5 Recruitment and Retention Strategies to Defeat the Great Resignation

The COVID-19 pandemic has not only permanently changed how people work, but also how people view their work. As companies grapple with employees returning to work—and what that looks like—millions of people are rethinking their work situations and leaving their jobs, giving rise to what’s been tagged as the Great Resignation. This exodus is real. The U.S. Department of Labor reports that in April, May, and June 2021 alone, 11.5 million workers quit their jobs.  

We’re firmly in an employee’s market. In this challenging climate, recruitment and retention strategies must accommodate the ways that work has changed forever and, most importantly, consider the new wants and expectations of both prospective and existing employees.

 Here are five actions companies can take to bolster recruitment and retention efforts and defeat the Great Resignation.

1. Make the on-site office optional wherever you can.

The desire for flexibility is the top reason employees are leaving their jobs. Companies that don’t genuinely support remote working risk turning away legions of prospective candidates and losing valuable talent to companies that do. 

Instead of making your “back to work” start date a continually moving target (frustrating employees), embrace remote working where it makes sense throughout your organization. Shore up your hybrid workplace plan with clearly defined guidelines, resources in place to help employees upon return, and top-down support and commitment to succeeding in your new hybrid workplace.

2. Streamline recruitment and talent acquisition processes.

Start by evaluating your systems for inefficiencies or potential barriers to attracting talent. For instance, is your online application easy to complete? Are people abandoning it during the application process? Is your application inclusive to everyone or does it contain fields that could raise flags of potential bias? More and more candidates are putting a company’s inclusion and diversity practices high on their list of employer criteria.

Look for ways to consolidate your interview process so you can get back to candidates faster and ultimately, reduce employee turnover. Start by eliminating bloated and unnecessary steps.

Seize the benefits of technology. Seek AI-driven software that helps make recruiters’ jobs easier and faster by automating manually intensive tasks such as screening resumes and shortlisting candidates. Streamline and improve your candidate matching and engagement process with software that can automatically match applicant resumes against open jobs and alerting the right teams; refer talent and insert them into your hiring workflow; suggest the top qualified candidates from diverse backgrounds; and a whole lot more.

Doubling down on your employee referral programs will help you vet and hire quality candidates faster. Make it as easy as possible for your employees to recommend folks in their network to open jobs. Consider offering incentives, especially for positions that are more challenging to fill, to increase engagement with your referral program.

Also, make virtual interviews standard in your recruitment process. For jobs that can be done remotely, don’t insist on in-person interviews. Making people travel when it’s not necessary not only belies a remote-friendly culture, but also jeopardizes your ability to land top talent.
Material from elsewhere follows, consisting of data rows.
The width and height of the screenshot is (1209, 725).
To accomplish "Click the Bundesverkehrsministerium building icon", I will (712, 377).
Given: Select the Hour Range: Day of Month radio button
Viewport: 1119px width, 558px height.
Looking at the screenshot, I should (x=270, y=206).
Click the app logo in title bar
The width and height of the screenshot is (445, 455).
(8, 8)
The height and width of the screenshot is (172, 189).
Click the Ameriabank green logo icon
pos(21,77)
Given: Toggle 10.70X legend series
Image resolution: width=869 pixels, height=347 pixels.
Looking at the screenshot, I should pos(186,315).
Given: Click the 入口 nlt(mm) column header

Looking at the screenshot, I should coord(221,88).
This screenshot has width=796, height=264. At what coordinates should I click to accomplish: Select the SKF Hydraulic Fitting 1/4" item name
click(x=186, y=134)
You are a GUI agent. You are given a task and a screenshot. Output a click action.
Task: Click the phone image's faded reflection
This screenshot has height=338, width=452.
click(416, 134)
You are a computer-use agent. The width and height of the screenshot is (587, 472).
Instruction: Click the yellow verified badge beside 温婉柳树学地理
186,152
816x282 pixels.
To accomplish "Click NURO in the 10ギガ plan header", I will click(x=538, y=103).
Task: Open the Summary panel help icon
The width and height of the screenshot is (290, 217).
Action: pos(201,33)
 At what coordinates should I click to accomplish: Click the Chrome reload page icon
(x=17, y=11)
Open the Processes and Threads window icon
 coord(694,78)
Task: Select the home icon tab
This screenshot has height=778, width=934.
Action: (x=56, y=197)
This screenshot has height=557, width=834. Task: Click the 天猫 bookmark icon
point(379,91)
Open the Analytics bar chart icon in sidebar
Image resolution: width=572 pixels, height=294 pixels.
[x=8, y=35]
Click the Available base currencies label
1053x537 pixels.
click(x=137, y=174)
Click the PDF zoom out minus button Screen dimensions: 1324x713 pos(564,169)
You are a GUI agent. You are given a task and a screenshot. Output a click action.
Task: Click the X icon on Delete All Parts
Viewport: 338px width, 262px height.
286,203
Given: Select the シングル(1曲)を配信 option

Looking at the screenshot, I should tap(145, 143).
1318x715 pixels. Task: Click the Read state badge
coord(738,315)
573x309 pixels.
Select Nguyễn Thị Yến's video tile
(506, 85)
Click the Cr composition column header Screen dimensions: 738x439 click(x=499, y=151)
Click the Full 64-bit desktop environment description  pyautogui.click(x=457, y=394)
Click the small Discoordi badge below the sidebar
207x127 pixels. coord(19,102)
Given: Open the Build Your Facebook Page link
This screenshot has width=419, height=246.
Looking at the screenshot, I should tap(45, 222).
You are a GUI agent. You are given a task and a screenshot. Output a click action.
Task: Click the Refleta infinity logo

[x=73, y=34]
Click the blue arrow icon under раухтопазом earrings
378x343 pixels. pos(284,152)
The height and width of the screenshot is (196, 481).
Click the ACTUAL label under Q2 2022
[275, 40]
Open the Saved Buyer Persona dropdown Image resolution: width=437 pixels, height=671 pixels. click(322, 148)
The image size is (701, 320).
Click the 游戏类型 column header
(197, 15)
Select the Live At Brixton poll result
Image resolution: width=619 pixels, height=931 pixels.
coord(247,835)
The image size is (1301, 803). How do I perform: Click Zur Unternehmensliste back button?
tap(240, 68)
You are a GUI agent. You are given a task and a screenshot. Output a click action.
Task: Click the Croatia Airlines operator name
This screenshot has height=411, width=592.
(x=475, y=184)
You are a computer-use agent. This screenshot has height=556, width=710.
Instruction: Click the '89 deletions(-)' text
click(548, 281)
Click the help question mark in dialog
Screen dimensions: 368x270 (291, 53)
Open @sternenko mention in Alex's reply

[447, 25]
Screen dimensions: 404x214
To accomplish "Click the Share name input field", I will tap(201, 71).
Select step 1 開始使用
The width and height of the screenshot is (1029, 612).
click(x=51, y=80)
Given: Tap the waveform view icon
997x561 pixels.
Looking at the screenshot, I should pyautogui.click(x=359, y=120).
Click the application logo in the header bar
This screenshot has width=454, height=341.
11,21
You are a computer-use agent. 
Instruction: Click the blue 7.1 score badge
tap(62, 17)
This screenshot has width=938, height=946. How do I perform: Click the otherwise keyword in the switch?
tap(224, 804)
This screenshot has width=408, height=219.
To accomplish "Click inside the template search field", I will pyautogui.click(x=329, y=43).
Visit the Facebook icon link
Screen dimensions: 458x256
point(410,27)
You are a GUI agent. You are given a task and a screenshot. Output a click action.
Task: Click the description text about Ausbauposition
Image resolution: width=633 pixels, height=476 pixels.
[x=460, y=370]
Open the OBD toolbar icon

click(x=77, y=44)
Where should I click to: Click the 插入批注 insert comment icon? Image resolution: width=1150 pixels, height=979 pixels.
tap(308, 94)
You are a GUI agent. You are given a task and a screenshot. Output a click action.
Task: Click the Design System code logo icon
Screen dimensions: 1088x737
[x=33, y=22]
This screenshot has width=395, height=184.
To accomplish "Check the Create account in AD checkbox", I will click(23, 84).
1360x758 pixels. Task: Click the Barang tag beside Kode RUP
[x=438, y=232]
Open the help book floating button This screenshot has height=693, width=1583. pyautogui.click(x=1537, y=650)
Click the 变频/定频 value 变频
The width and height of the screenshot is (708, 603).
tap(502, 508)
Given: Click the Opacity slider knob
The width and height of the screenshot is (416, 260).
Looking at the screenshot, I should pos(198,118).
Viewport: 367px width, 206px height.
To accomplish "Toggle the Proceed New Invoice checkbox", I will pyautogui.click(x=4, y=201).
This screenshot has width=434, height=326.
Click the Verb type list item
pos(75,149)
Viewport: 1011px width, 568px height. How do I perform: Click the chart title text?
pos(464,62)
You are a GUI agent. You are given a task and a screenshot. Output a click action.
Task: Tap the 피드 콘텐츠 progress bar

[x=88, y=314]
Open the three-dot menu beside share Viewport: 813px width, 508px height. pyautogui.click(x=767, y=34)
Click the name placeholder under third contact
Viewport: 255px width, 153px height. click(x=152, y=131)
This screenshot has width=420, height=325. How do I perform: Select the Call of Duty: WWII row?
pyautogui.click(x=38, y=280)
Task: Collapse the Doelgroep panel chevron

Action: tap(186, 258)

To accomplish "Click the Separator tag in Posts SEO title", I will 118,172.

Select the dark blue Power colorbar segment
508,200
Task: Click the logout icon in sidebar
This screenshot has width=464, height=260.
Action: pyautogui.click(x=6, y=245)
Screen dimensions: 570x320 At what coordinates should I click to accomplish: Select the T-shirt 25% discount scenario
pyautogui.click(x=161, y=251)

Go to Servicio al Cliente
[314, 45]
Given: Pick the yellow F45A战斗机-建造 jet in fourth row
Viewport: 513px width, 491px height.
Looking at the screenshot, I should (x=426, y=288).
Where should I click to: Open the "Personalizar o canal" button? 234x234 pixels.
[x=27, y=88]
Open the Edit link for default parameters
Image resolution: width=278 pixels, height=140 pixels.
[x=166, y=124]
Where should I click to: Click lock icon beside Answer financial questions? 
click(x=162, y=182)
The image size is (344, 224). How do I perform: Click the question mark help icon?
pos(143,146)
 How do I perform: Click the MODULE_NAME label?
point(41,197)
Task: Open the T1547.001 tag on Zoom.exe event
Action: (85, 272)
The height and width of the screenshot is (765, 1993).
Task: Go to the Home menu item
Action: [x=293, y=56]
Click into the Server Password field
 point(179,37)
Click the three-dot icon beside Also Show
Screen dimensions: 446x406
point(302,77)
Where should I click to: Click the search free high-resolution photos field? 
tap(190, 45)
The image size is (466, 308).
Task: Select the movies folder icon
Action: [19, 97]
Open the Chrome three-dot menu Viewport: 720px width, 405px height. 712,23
3. Rethink your benefits package, with an eye toward younger-generation workers.

Gen Z, people aged 18 to 24, are leading the pack of workers quitting their jobs, followed by Millennials. They rank work-life balance and company culture and values quite high in their employer decision-making process. 

Gen Zers expect meaning and purpose at work, along with benefits that support their wellbeing, make their lives easier, and facilitate the ability to add meaning to their lives. For instance, they desire the freedom to never miss a child’s school play and the flexibility to focus on caring for an elderly parent. 

Many employers are feeling the pressure to raise wages and offer bonuses to retain their top talent. Among the benefits to consider: flexible hours, a robust healthcare package, employer-matching retirement accounts, childcare benefits, eldercare options, student loan assistance, unlimited or expanded PTO.

4. Enrich career development and upskilling.

People need to know that you’re willing to invest in their future. Develop clear and realistic career paths. Remove obstacles that make it difficult for people to see their growth path or move up the ladder if they want to. Provide leadership development. Don’t hinder learning on company time.

In addition, help employees see new opportunities internally. The challenges, excitement of opening new doors, and career growth they seek may be within their own organization. 

5. Nurture connection throughout your company.

People want to belong in a company that values connection. Authentic, accessible communication is key. Job candidates today expect recruiters to be forthright in their communication about the state of the company, its culture, and workplace practices during and after the pandemic. 

Employees want to connect with their peers and develop friendships at work. Indeed, these can be strong incentives to keep people from leaving. Even more importantly, employees need to feel a positive connection with company leadership and their direct supervisors. 

Companies must provide mechanisms for leadership to communicate with employees on an authentic, human level. Managers and supervisors need to be accessible. Remember that open communication should work top down and bottom up. Periodically ask employees if they feel connected and engaged with their team and the company’s mission. Gauging their job satisfaction and taking decisive action to improve areas of dissatisfaction can go a long way toward dissuading employees from leaving.

In the Great Resignation of 2021, it’s vital for companies to reevaluate and adjust their recruitment and talent acquisition practices to fit the realities of an employee’s market and workplace forever changed by the pandemic.